Stored records
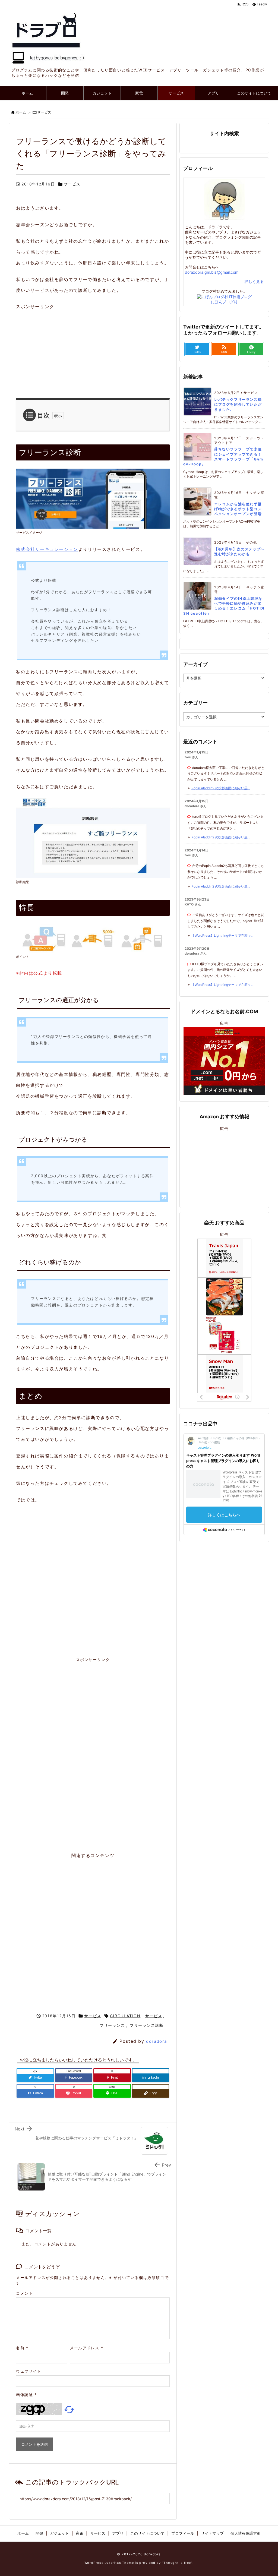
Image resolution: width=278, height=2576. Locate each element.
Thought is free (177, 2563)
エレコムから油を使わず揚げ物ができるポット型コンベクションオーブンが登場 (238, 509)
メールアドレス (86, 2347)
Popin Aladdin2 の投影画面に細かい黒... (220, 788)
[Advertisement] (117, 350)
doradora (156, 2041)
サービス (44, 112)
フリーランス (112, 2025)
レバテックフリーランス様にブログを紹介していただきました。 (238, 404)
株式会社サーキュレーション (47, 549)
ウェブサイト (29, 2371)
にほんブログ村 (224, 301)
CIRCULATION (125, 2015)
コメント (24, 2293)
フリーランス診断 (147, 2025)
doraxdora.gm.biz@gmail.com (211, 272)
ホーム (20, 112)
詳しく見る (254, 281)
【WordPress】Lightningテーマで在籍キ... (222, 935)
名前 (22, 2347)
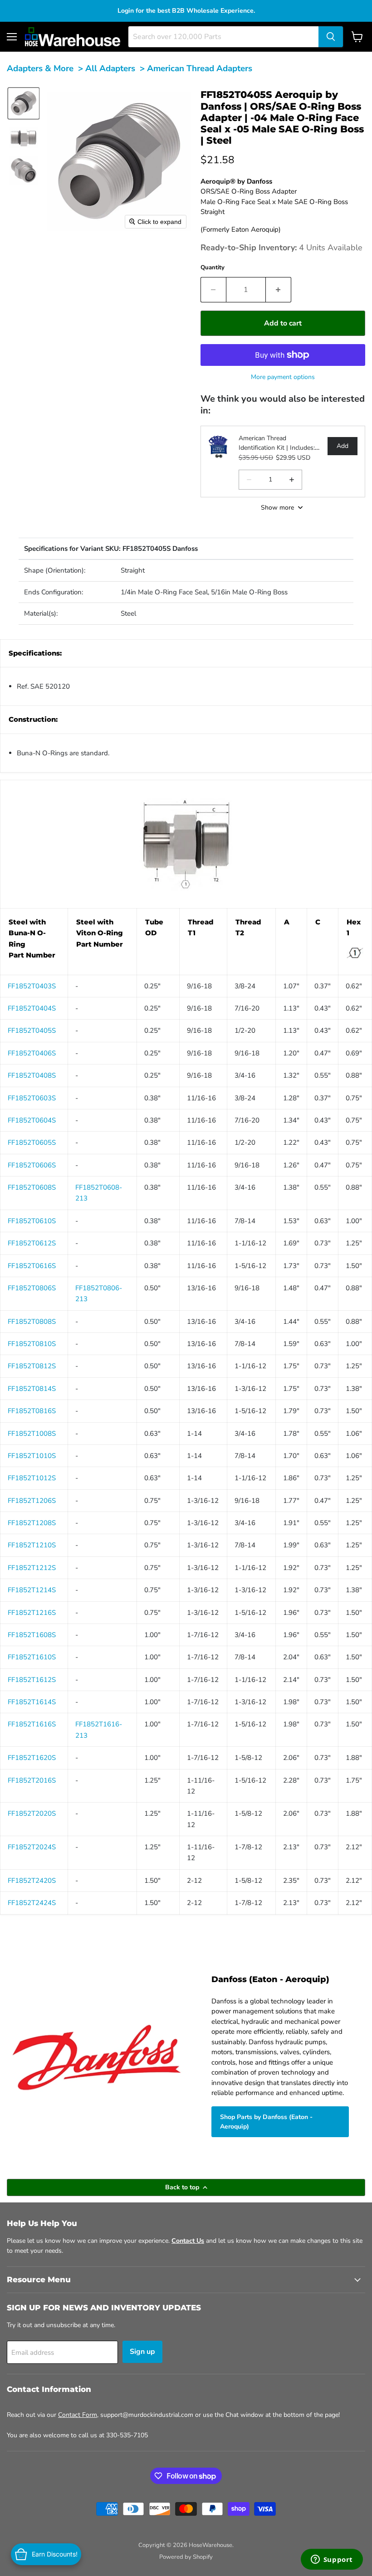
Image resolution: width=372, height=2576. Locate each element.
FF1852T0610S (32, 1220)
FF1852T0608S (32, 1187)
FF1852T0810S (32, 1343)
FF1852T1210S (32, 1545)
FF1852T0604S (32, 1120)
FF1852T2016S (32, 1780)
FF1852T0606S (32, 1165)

→ YOUR OBJECTIVE
Copy only this from above: the line containing "にほんブログ村 (224, 301)", the line containing "Image resolution: width=372, height=2576.", and all lines between, printed exactly. Leave out the pictures.

→ ANSWER TO THE EXERCISE
にほんブログ村 (224, 301)
CIRCULATION (125, 2015)
コメント (24, 2293)
フリーランス診断 (147, 2025)
doraxdora.gm.biz@gmail.com (211, 272)
ホーム (20, 112)
詳しく見る (254, 281)
【WordPress】Lightningテーマで在籍キ... (222, 935)
名前 (22, 2347)
Image resolution: width=372, height=2576. Locate each element.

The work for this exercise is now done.